Thursday is D-Day for a play by Alaska Republican Sen. Lisa Murkowski to kneecap the Environmental Protection Agency’s power to curb carbon dioxide emissions. Murkowski’s measure has the support of at least four Democrats, which has many environmental advocates on edge.
Murkowski has been threatening this gambit since January, shortly after the EPA finalized its conclusion that greenhouse gases endanger human health. That finding, which came in response to a 2007 Supreme Court decision, compels the agency to regulate such pollutants under the Clean Air Act.
The senator is using what’s called a resolution of disapproval, an obscure procedural tool that enables Congress to overturn regulations set by the executive branch. Because a resolution of disapproval requires only 51 votes to pass and is not susceptible to a filibuster, Murkowski’s move presents a sizeable threat. So far, she has 40 co-sponsors, including three Democrats: Sens. Blanche Lincoln of Arkansas, Ben Nelson of Nebraska, and Mary Landrieu of Louisiana. Democratic Sen. Jay Rockefeller of West Virginia, who previously offered a bill that would have delayed EPA regulations for two years, said on Tuesday night that he’ll vote for Murkowski’s bill. Sen. Jim Webb of Virginia has also expressed support for her effort. Several other coal-state Democrats, like Sens. Byron Dorgan and Kent Conrad of North Dakota, Tim Johnson of South Dakota and Claire McCaskill of Missouri, have remained studiously quiet on Murkowski’s bill, though they cosponsored Rockefeller’s proposal.
Majority Leader Harry Reid’s office has gone on the offensive against Murkowski and her Republican supporters. Reid’s spokesman, Jim Manley, calling the measure a “giveaway to big oil companies” in a statement Tuesday. But Reid’s office hasn’t mentioned the measure’s Democratic backers.
Most key players in the climate debate agree that using the Clean Air Act to cut down carbon emissions is far from ideal—environmentalists, the Obama administration, even James Inhofe (R-Okla.), the Senate’s leading climate change denier. The Obama administration has said repeatedly that it would prefer Congress pass new legislation specifically to deal with global warming. But so far, the Senate hasn’t done that (and its prospects for doing so anytime soon look grim.) And regardless of what Congress does, thanks to Supreme Court’s decision and the science on global warming, the EPA is required by law to move forward with regulations.

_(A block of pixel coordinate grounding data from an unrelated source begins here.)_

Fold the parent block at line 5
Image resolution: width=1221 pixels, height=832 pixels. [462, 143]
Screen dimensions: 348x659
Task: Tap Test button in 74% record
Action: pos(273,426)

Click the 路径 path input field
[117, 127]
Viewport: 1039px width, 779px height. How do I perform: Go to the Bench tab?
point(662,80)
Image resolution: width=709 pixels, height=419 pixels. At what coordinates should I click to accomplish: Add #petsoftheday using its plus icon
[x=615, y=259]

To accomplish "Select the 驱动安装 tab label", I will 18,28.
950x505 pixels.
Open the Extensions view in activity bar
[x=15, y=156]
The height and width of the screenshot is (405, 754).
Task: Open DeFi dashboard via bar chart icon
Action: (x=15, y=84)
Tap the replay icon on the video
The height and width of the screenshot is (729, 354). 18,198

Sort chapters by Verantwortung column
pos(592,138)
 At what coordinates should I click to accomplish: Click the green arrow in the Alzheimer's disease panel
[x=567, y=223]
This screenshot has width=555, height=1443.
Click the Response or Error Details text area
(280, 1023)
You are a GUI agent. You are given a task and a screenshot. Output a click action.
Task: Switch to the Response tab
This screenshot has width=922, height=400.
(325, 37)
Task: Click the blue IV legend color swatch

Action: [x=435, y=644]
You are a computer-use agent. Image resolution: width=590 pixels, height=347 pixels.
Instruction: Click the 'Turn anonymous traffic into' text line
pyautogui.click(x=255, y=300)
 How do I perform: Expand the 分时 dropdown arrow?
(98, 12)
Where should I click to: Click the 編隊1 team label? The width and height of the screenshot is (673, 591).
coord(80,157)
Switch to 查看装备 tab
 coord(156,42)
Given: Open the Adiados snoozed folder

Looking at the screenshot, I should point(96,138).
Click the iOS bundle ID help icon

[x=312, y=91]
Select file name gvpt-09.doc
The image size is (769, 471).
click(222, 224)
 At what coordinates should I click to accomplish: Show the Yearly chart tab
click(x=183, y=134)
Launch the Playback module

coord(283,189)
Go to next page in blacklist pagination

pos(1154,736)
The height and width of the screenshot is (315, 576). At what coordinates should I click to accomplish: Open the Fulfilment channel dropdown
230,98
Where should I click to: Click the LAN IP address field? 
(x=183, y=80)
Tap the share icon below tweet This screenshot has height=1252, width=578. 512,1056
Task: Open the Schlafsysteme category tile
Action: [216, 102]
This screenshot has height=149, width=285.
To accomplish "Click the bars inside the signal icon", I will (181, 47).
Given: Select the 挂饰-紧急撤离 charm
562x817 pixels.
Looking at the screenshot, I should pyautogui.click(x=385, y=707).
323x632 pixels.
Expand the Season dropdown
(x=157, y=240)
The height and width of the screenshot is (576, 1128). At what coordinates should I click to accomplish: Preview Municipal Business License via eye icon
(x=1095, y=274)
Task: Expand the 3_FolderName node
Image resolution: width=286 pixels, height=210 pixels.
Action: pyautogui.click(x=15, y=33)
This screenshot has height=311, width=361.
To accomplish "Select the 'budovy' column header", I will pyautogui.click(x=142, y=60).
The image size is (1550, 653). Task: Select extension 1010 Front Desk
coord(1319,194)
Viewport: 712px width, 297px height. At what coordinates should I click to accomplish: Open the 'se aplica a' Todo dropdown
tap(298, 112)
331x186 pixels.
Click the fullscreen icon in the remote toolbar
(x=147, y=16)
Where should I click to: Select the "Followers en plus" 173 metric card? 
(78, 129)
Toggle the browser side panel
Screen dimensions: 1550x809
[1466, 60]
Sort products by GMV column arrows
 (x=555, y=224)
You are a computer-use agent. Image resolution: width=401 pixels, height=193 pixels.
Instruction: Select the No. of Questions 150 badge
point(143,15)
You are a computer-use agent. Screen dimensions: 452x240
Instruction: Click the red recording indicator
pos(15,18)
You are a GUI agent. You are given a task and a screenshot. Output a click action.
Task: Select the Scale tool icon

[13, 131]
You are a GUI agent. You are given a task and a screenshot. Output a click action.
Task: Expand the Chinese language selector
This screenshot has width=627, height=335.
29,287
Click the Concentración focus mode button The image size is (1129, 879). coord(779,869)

If successful, Murkowski’s resolution of disapproval would remove the only legal weapon the Obama administration has to cut carbon emissions should climate legislation fail this year. Right now, the fate of a climate bill remains in doubt, making the regulatory options even more important.
Murkowski says she’s not trying to second-guess climate scientists. “This is not a resolution that in anyway pulls out the underpinnings of the science,” she insisted in a press conference Tuesday. Instead, she says her goal is to “make … a statement as to whether Congress or unelected bureaucrats at the EPA should create climate policy.” But while Murkowski occasionally talks a good game on climate, attesting that her state is “ground zero” for the impact of global warming, she has consistently rejected measures that would actually seek to address it.
It doesn’t help her case that the press conference she called on the measure Tuesday featured some of the Senate’s all-stars of climate denial. There was Inhofe, who reaffirmed his belief that global warming is the “greatest hoax ever perpetrated on the American people.” There was Sen. Kit Bond of Missouri, who noted that, “Without carbon, my trees would die. Carbon occurs naturally.” And there was Sen. Mike Enzi of Wyoming, whose contribution was, “People are breathing out CO2 all the time. Would that be a violation of the Clean Air Act under this law?”
Murkowski’s spokesman, Robert Dillon, argued that these kinds of remarks didn’t undermine Murkowski’s mission. “It’s a big tent,” he said. “I think the economic impacts is the major, overreaching theme here. Every senator is entitled to his own opinion, that’s fine.” He also downplayed the complaints from automakers that the resolution would cause the “collapse” of the deal they worked out last year with the administration and state governments to set new, national fuel economy and emission standards. Despite automakers’ repeated pleas for a single national standard, Dillon argued that they were “forced to the table” and that the fuel economy standards should be left to the Department of Transportation.
The White House issued a statement on Tuesday vowing to veto the measure should it pass both chambers, adding that it would “undermine the Clean Air Act and hinder EPA’s ability to comply with a Supreme Court ruling on greenhouse gasses.”
But the big question is why Democrats would want to lend support to Murkowski’s effort to thwart the EPA—and at a time when moving to protect the environment might be less politically risky than usual. How many will jump ship? We’ll find out Thursday.